We were not able to assess rates of vasospasm and radial artery occlusion after the radial diagnostic procedure due to the retrospective study design. However, a retrospective analysis may be susceptible for bias in data selection and analysis. The findings from our study are hypothesis generating and may need further validation by a larger prospective randomized trial. The analysis of consecutive patients does represent the “real world” in our large interventional centre.
The TIG catheter was the only analysed multifunctional catheter in this study. The result of our study does not apply to other multifunctional radial catheters (e.g., Kimny catheter) or to other guiding catheters.
The studied conventional catheters were manufactured by Cordis, while the multifunctional TIG catheter was obtained from Terumo. The catheters might therefore differ in regard to specific design and material.
Conventional catheters may be the primary choice for diagnostic coronary angiography from the right radial approach.

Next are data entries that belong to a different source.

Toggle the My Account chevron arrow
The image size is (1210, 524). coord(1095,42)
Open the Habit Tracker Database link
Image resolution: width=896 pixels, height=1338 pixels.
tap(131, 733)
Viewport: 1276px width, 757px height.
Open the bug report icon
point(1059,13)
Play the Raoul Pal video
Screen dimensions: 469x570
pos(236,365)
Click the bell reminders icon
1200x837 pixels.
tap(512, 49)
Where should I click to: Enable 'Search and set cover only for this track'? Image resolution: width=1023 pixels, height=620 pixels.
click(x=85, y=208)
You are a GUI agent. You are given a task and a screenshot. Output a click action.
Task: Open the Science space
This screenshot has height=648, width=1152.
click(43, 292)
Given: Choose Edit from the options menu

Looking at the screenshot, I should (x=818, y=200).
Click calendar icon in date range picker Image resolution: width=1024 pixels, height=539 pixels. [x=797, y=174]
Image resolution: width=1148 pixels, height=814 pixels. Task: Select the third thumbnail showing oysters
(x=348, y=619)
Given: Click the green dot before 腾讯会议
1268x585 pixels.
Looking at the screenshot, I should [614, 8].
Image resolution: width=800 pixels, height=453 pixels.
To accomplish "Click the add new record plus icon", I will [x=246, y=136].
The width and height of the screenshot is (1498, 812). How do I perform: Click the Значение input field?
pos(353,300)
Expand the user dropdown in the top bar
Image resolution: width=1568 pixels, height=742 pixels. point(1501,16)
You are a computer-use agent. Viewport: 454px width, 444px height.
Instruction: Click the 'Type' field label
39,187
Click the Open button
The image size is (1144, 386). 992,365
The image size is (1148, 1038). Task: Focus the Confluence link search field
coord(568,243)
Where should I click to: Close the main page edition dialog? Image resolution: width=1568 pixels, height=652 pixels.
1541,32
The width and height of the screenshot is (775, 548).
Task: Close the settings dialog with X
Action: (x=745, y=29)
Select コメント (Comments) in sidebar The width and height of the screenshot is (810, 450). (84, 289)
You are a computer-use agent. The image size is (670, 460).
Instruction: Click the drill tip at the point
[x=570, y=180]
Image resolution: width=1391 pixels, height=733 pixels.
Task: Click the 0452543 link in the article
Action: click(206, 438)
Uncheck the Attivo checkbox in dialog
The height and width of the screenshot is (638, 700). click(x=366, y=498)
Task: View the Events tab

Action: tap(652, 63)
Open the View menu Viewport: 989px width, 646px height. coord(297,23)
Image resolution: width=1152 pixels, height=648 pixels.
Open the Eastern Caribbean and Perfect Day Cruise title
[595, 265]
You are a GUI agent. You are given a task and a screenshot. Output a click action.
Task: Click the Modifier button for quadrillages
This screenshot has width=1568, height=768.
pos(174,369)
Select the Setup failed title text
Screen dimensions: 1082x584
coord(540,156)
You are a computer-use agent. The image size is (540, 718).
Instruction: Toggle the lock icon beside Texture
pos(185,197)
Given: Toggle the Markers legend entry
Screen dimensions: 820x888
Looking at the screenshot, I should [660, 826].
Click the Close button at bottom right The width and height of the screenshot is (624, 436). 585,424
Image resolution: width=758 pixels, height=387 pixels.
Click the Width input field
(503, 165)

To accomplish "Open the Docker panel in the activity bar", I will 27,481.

|AR I:||Amplatz right I catheter|
|BMI:||Body mass index|
|BSA:||Body surface area|
|CABG:||Coronary artery bypass graft|
|cGycm2:||Centi-Graycentimeter2 dose-area product|
|CONV:||Conventional catheter group|
|JL:||Judkins left catheter|
|JR:||Judkins right catheter|
|LCA:||Left coronary artery|
|RCA:||Right coronary artery|
|TIG II:||Angiographic Optitorque Tiger diagnostic catheter|
|TIG:||TIG catheter group|
Conflict of Interests
The authors declare that there is no conflict of interests regarding the publication of this paper.